- Task instructions: All lines in the records below with the word "label" must be returned.

- Listed entries:

★ ★ ★ ★

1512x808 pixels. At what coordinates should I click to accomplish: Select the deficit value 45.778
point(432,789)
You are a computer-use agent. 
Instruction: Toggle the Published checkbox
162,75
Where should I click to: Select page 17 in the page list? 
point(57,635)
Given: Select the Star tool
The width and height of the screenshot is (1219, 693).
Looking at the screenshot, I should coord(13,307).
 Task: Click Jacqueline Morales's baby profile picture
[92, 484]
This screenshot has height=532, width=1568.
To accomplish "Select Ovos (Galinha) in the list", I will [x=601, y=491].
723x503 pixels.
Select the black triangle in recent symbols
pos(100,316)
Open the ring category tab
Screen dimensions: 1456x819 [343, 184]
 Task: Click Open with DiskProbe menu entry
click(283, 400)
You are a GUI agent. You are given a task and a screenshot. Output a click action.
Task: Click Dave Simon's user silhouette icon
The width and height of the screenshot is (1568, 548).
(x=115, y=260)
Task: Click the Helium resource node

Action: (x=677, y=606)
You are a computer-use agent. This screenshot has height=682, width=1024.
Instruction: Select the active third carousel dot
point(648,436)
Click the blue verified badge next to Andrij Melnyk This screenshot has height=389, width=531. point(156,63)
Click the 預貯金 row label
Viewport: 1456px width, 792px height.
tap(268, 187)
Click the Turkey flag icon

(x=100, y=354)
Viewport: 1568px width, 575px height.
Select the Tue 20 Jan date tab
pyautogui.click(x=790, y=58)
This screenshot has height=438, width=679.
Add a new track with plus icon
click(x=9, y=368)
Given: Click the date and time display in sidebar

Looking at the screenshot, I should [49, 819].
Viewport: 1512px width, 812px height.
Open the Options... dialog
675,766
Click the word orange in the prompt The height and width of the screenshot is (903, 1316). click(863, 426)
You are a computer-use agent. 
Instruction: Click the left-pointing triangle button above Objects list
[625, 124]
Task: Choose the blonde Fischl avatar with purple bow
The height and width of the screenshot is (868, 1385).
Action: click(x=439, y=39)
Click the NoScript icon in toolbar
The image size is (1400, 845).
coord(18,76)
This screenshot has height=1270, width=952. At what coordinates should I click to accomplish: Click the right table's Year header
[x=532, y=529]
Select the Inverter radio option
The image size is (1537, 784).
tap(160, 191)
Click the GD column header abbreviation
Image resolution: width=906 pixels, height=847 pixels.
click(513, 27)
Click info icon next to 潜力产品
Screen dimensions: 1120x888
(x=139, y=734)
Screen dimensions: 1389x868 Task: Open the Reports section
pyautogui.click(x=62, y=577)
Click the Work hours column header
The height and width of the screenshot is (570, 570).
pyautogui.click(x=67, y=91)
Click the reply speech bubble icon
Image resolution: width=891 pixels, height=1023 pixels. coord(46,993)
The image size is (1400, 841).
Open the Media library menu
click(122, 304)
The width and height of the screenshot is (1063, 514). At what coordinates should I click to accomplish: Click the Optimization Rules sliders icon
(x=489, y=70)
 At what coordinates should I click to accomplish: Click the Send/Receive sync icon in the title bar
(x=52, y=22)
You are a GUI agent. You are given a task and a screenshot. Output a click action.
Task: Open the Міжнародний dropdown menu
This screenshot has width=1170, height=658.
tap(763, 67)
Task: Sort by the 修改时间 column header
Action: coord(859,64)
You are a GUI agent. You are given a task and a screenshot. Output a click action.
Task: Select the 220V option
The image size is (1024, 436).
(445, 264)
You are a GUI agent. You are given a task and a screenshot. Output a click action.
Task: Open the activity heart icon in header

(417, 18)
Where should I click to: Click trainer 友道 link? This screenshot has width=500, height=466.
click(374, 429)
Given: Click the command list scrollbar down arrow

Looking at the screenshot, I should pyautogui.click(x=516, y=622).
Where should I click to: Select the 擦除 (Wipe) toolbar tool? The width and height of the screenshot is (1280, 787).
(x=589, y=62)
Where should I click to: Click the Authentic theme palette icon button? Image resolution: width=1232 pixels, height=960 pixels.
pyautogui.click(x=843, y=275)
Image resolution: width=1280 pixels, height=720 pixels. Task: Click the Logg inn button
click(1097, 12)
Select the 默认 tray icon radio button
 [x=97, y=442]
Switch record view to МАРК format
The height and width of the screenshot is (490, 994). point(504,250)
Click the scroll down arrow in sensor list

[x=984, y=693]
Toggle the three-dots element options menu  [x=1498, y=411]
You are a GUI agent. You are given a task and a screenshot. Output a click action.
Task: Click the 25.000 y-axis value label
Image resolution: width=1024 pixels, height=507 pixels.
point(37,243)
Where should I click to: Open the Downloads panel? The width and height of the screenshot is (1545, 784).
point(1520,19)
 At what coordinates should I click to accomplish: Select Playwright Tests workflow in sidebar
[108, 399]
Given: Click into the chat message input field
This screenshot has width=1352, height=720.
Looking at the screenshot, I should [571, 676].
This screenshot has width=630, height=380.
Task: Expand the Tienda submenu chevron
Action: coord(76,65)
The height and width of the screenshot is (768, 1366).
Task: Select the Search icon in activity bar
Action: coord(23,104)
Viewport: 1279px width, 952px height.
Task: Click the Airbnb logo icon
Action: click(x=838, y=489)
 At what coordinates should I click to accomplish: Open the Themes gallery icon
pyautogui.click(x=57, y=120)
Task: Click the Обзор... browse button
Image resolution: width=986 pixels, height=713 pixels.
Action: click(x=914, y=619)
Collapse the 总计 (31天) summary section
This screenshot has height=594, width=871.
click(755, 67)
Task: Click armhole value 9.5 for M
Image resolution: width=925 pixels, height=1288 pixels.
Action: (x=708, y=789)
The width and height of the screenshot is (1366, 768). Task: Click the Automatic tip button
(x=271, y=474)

★ ★ ★ ★

- Response to the exercise:
Click the 預貯金 row label
Task: Click the 25.000 y-axis value label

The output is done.